¡A la Horca!

El rey vocabulario, un gordo e inútil que se ha mantenido durante décadas sentado en el poder, ordenando a sus súbditos desde su trono, alimentándose de manjares que los demás cosechan, reventando uvas de manera grotesca, se para sobre el trono en el balcón oficial para mirar mejor, el pueblo de la palabras ha abandonado todas sus actividades, reunidos todos en la plaza para topar con el andamio de madera, su marco cuadrado de encino, el tronco impaciente, ansioso, el verdugo estrenando su máscara de piel se yergue orgulloso; el silencio se mezcla entre un largo murmullo, el pss psss interminable de la plática entre palabras, y palabras hablando es un concierto lingüístico singular. Así pues, el ofendido camina con grilletes y el pesado blackberry arrastrando sobre la tierra, la palabra lechuga cae sobre su cara, se pronuncia tomate ya cuando éste revienta en su cara, un odio generalizado se postra sobre los hombros del wey, pobre, sentenciado a muerte por los de su especie, y es que al principio, wey parecía tan ameno, tan divertido, tan nuevo, pero pronto se vieron opacados por su delirio de grandeza, su ánimo por acaparar los reflectores; ya en la cúspide de su fama, wey dio la espalda a sus antiguos compañeros y a ninguna fiesta, esas que dicen llenas de lujos y placeres, invitó. Entonces muchas palabras se fueron quedando en casa, viejas, abandonadas, en un forzado retiro prematuro, que con mucho tiempo para pensar, pudieron ver como wey se quedaba con las lindas chicas, con el sexo y las fiestas alocadas, asi que reunidas alrededor de una mesa, se prendieron los ánimos y marcharon en masa hasta el juez, a quien al unísono exigieron, ¡muerte al wey,la ley capital!

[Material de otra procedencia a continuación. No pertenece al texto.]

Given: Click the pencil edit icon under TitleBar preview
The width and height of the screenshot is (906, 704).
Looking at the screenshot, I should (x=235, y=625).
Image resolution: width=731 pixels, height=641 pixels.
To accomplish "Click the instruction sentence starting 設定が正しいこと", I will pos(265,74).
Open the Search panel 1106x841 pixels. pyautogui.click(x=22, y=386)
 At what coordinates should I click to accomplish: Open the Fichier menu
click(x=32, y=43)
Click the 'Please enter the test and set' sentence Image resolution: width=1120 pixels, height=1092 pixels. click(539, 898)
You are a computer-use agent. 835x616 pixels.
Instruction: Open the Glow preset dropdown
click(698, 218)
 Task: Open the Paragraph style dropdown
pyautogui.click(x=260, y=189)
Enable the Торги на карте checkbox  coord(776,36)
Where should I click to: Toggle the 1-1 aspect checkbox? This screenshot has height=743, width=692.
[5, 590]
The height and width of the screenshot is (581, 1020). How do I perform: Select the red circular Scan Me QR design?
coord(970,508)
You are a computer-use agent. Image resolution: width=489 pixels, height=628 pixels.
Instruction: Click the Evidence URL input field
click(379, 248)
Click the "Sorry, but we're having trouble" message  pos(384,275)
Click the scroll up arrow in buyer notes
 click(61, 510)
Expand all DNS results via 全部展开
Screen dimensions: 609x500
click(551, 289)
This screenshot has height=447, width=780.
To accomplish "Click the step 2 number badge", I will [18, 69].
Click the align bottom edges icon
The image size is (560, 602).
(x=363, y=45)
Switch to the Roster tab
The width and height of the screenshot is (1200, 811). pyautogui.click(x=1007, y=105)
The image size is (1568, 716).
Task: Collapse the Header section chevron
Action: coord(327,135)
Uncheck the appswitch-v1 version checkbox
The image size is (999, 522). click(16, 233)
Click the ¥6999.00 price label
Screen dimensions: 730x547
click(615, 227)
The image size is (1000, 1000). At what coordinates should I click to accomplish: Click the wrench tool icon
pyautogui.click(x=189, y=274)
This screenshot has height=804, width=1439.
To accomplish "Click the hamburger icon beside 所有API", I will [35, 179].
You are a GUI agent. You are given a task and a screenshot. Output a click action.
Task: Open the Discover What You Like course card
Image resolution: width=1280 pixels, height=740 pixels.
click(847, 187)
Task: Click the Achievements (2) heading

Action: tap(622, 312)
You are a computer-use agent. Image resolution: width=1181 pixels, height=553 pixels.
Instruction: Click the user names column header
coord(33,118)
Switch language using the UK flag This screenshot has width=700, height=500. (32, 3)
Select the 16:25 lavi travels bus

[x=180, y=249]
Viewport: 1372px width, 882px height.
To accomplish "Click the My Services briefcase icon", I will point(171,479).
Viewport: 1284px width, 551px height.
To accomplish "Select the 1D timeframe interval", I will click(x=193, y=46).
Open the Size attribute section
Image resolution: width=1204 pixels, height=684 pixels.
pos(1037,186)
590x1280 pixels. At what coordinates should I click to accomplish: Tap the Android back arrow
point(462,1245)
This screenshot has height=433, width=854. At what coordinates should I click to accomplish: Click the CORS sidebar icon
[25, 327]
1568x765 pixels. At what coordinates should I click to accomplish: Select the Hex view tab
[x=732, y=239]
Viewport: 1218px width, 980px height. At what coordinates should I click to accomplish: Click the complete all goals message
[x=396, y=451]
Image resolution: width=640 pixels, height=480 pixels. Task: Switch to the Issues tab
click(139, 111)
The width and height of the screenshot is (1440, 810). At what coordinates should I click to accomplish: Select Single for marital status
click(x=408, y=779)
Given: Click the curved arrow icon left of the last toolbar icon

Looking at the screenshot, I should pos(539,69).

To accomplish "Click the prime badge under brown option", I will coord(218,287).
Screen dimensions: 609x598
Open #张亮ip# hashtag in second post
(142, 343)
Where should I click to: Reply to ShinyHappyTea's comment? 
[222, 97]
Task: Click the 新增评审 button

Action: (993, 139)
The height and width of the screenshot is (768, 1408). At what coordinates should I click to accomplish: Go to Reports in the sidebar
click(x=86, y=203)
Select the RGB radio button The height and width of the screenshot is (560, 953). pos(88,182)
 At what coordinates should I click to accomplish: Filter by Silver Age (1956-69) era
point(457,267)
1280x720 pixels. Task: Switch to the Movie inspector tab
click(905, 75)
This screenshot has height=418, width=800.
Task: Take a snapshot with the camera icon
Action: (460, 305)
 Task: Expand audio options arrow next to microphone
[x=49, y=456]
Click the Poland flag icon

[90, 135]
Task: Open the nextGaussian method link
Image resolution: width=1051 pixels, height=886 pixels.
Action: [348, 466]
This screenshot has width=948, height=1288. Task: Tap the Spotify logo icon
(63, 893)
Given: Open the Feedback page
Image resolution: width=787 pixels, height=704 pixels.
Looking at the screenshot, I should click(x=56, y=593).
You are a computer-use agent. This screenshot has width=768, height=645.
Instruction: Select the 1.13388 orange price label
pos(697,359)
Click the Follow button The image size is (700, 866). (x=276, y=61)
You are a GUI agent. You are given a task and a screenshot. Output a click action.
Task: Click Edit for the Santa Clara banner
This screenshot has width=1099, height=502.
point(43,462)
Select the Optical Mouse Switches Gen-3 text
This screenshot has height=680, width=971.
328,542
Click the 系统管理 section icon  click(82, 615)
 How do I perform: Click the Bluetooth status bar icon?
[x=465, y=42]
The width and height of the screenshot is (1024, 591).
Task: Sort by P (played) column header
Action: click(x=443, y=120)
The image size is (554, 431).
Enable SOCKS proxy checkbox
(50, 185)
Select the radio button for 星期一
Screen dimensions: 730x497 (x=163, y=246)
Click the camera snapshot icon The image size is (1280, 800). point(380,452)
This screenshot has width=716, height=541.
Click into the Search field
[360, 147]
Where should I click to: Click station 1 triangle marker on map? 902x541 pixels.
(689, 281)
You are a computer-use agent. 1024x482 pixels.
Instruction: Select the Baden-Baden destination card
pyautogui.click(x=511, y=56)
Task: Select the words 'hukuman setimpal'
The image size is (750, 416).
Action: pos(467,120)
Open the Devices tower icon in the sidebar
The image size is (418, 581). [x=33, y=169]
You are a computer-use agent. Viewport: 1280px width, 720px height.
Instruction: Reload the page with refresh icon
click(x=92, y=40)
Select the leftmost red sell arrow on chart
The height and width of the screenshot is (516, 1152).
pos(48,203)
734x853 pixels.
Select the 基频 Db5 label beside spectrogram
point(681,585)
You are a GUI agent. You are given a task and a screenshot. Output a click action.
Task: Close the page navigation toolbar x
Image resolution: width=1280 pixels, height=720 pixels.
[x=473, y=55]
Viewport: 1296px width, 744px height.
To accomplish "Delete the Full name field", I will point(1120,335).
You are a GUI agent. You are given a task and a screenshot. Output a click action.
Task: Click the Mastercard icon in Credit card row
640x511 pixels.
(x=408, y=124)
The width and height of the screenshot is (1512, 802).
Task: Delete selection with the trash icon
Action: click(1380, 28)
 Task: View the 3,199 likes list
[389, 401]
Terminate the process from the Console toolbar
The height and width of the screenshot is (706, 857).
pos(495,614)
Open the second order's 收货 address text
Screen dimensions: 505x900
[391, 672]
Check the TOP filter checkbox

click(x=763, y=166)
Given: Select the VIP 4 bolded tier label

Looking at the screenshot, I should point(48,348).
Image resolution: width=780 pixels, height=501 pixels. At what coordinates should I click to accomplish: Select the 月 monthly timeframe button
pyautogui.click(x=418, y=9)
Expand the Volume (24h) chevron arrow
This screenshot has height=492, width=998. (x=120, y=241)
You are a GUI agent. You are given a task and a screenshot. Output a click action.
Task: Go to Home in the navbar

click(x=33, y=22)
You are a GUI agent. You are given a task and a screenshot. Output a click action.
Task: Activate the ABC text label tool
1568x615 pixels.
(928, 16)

Muerte. Muerte al wey... repetían como slogan. Al rey vocabulario le molestan las peticiones sociales, ruidosas confiere él, y quiere de una vez acabar con esto acelerando los trámitos para la ejecución. El sol le quema las pestañas, el verdugo espera con el hacha bien afilada, que suda sobre su piel de acero, la muchedumbre espera impaciente, el wey se yergue, abre la boca, exclama, podrán matarme, pero no podrán destruir la idea del wey, el wey que un día conquistó al lenguaje, incluso a ti, dice señalando valerosamente con el dedo índice al rey vocabulario. Éste, ofendido se levanta con la cara hirviendo en sangre, alza el brazo y da la orden; el verdugo toma al wey del hombro y lo hace arrodillarse, acuesta su cabeza sobre el tronco de palma y sin titubear levanta el acero y cae en un certero entre el cuerpo y la cabeza rodante del wey.



La cabeza colgaron en la esquina del mercado para advertir a todas las palabras que no deben de sobrepasar su razón, y que cualquier subversivo que quiera usurpar el lugar y la razón de otro, se las verá con el verdugo del rey, que ahora duerme hasta que nazca otra palabra con tal fuerza que ponga en jaque el imperio de la lengua.